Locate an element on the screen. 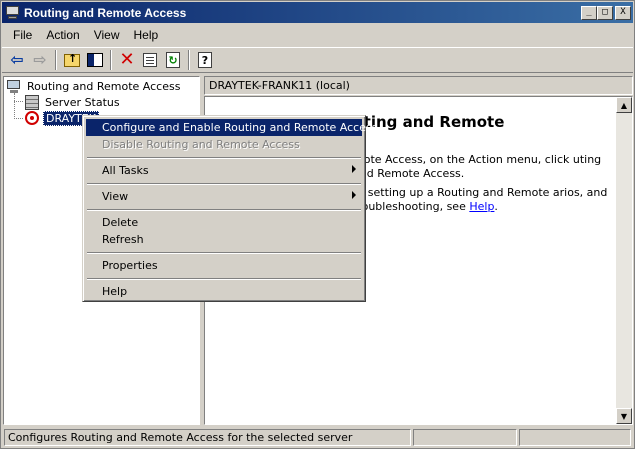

▬▬▬

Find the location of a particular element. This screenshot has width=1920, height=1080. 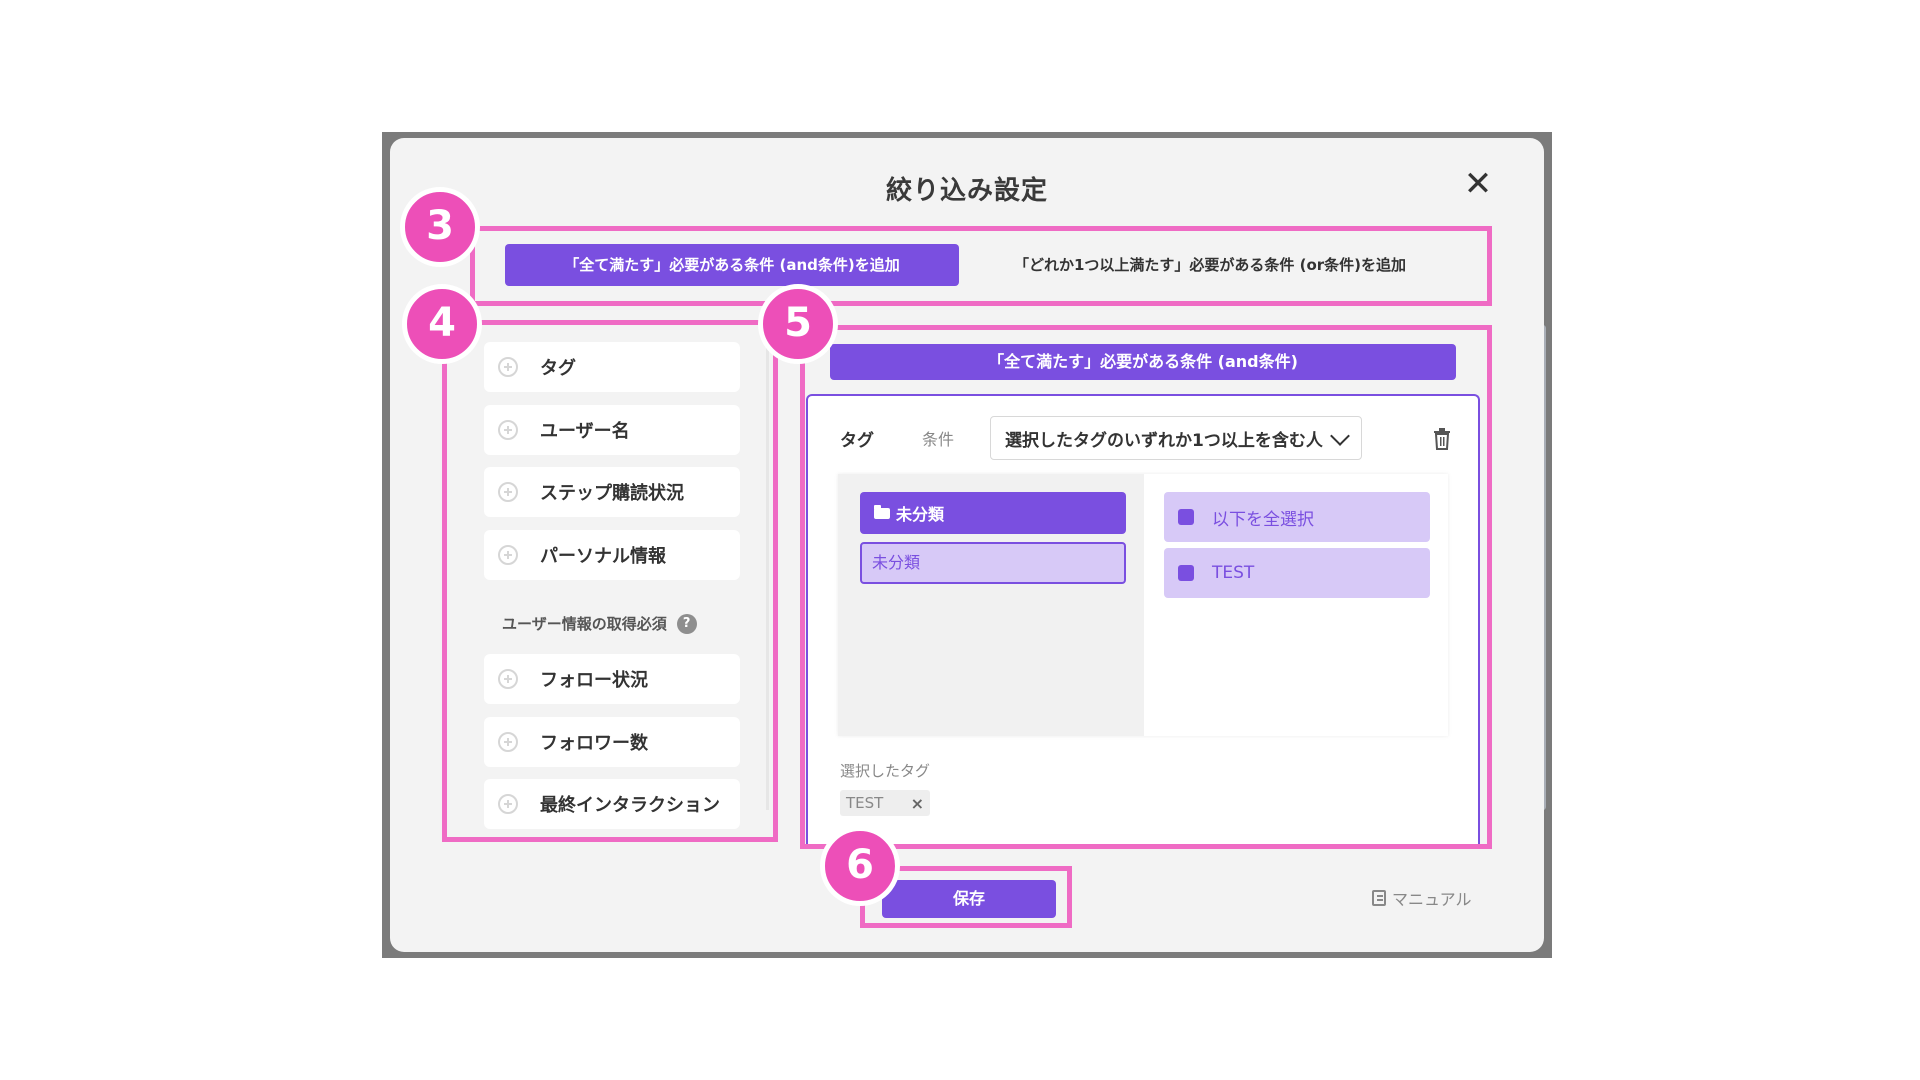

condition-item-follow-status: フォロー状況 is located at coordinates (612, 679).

▬▬▬

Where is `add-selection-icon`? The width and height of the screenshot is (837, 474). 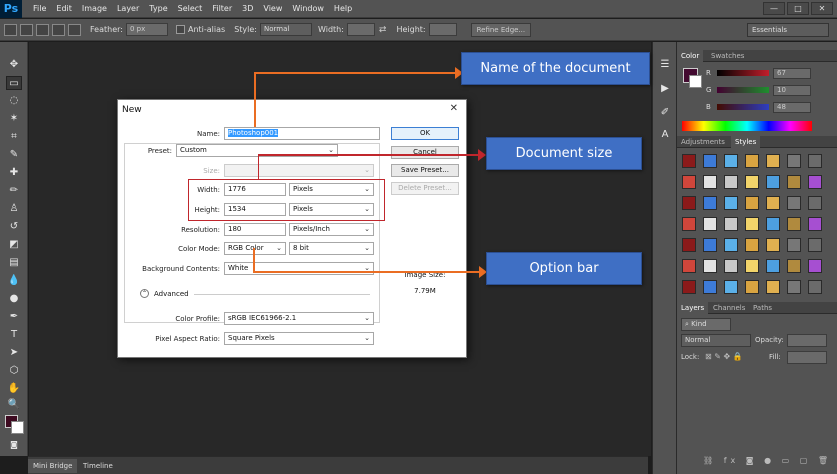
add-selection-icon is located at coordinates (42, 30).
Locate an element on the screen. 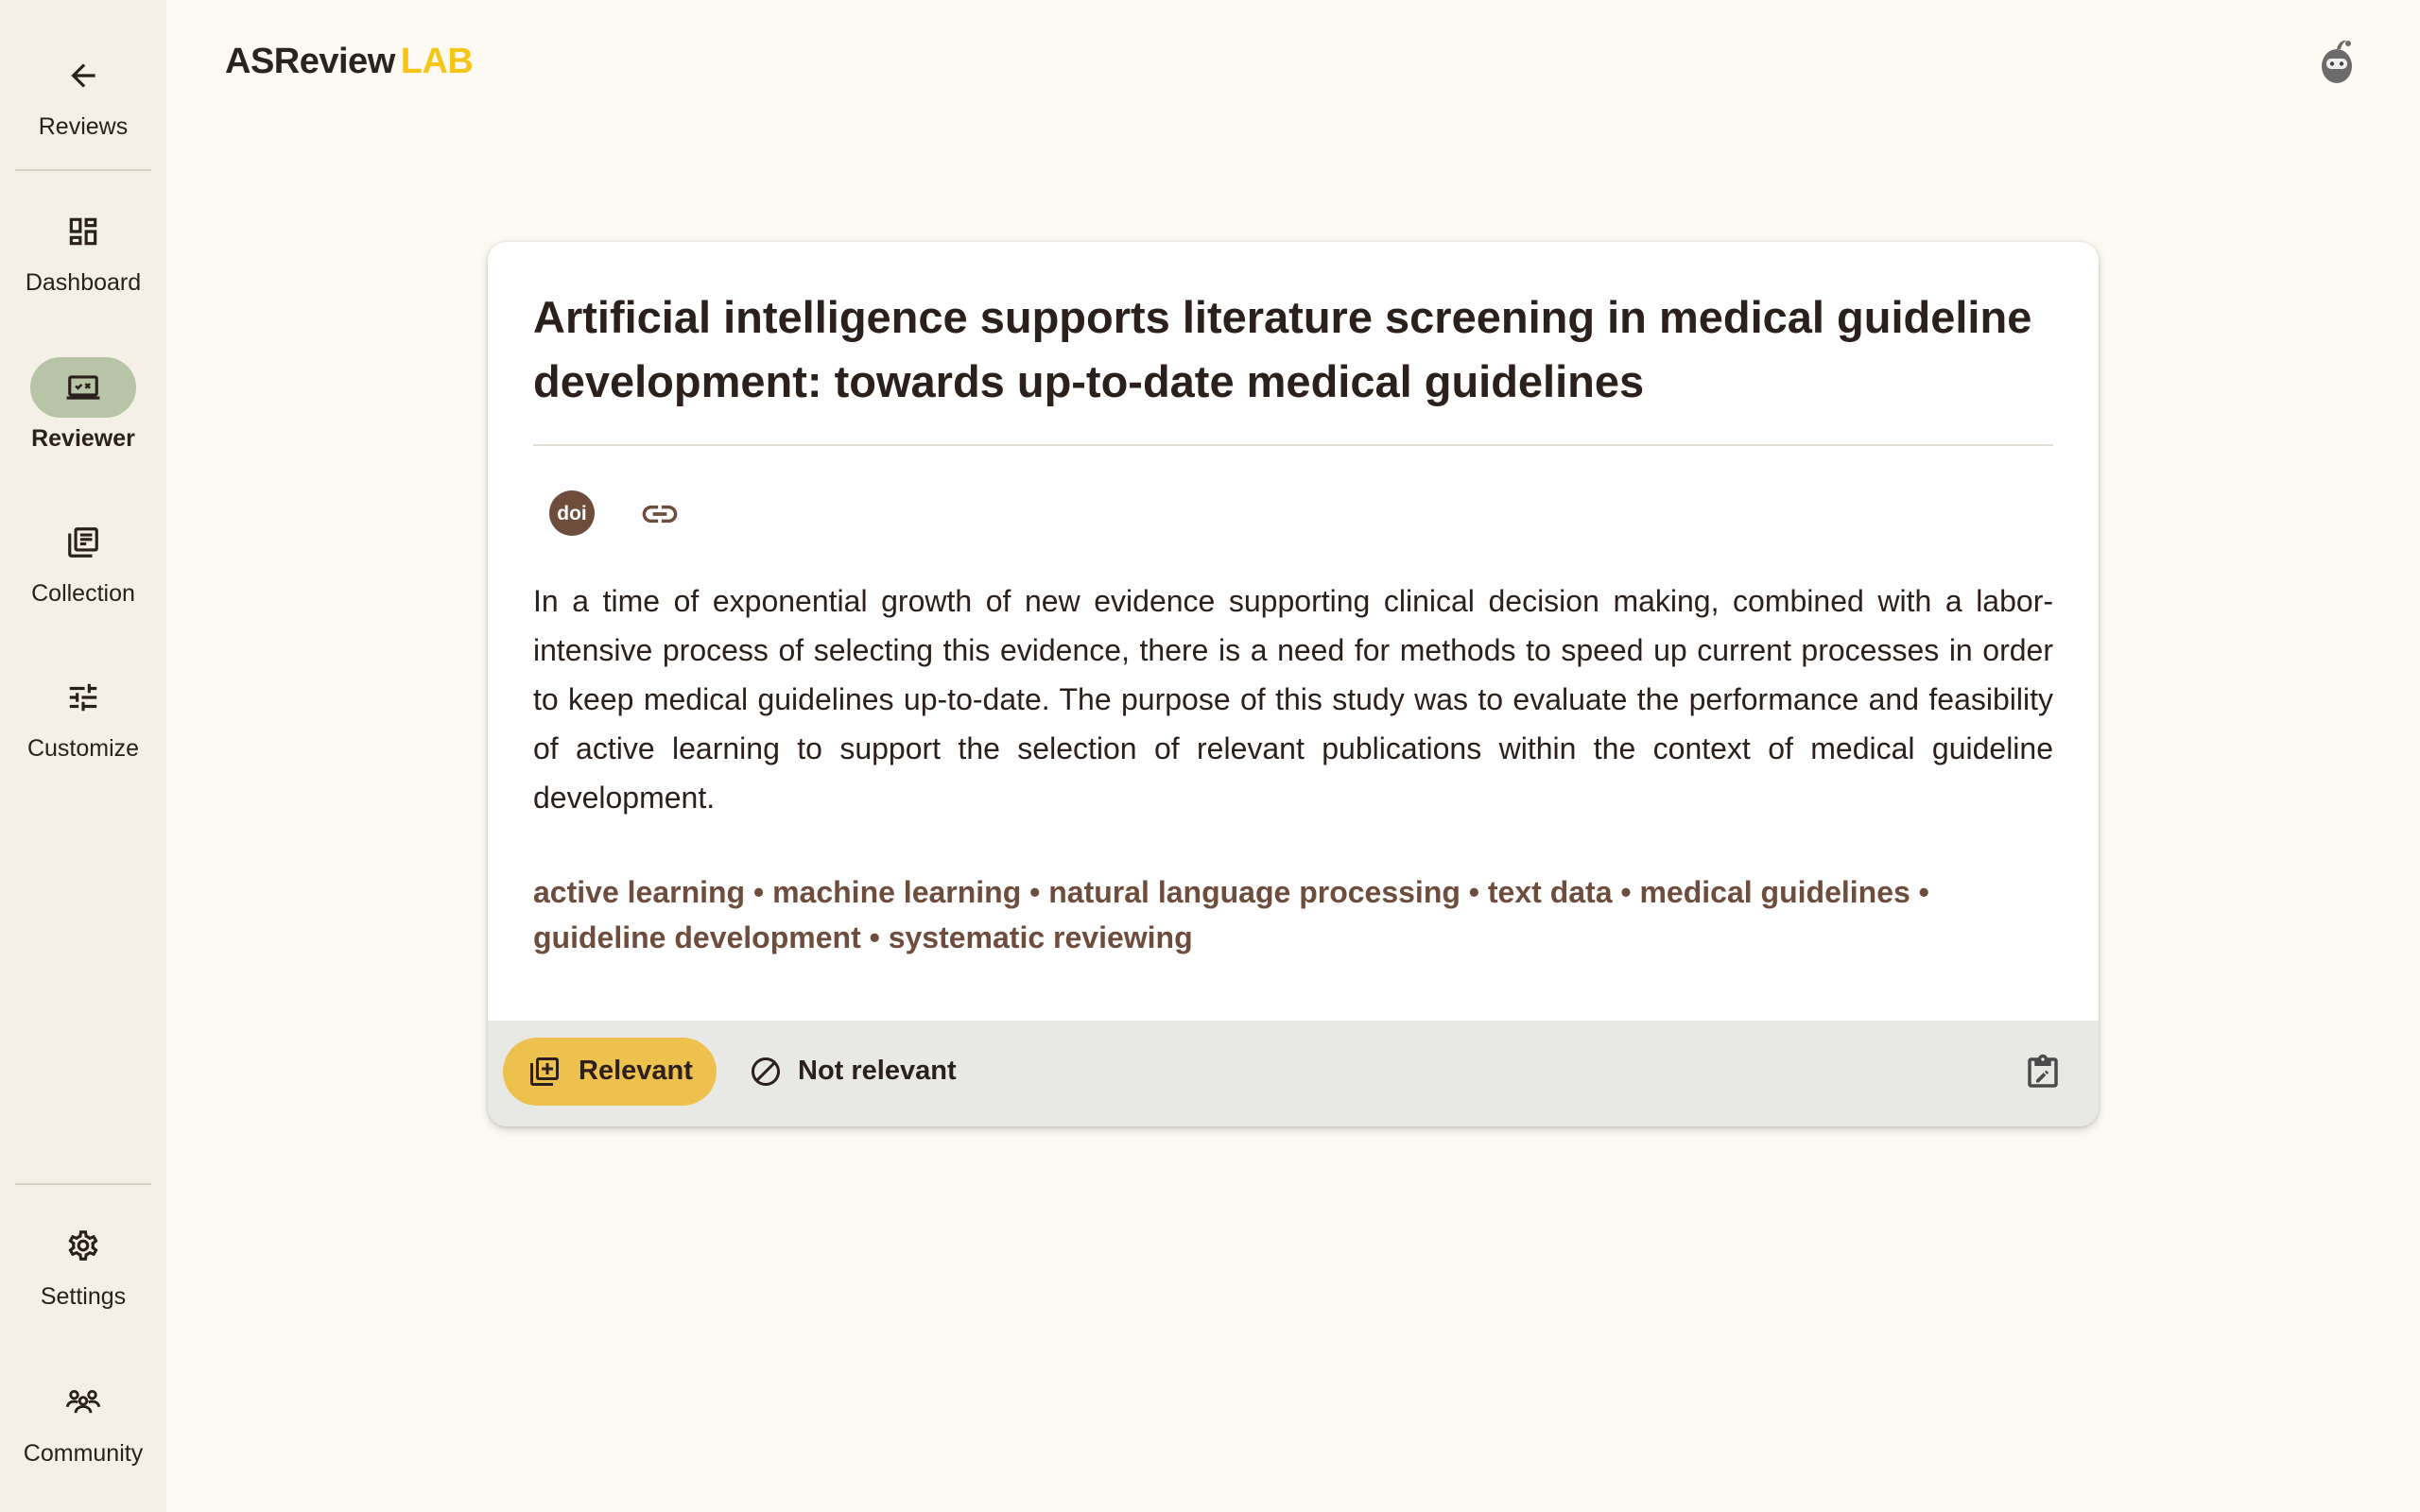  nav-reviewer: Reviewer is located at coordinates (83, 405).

▬▬▬

- Your goal -
Write out the lines of the listing starting at the line that contains "Find the location" and ending at the line that contains "condition-item-follow-status: フォロー状況 is", copying them word for word and leaving out the pictures.

- Answer section -
Find the location of a particular element. This screenshot has width=1920, height=1080. 

condition-item-follow-status: フォロー状況 is located at coordinates (612, 679).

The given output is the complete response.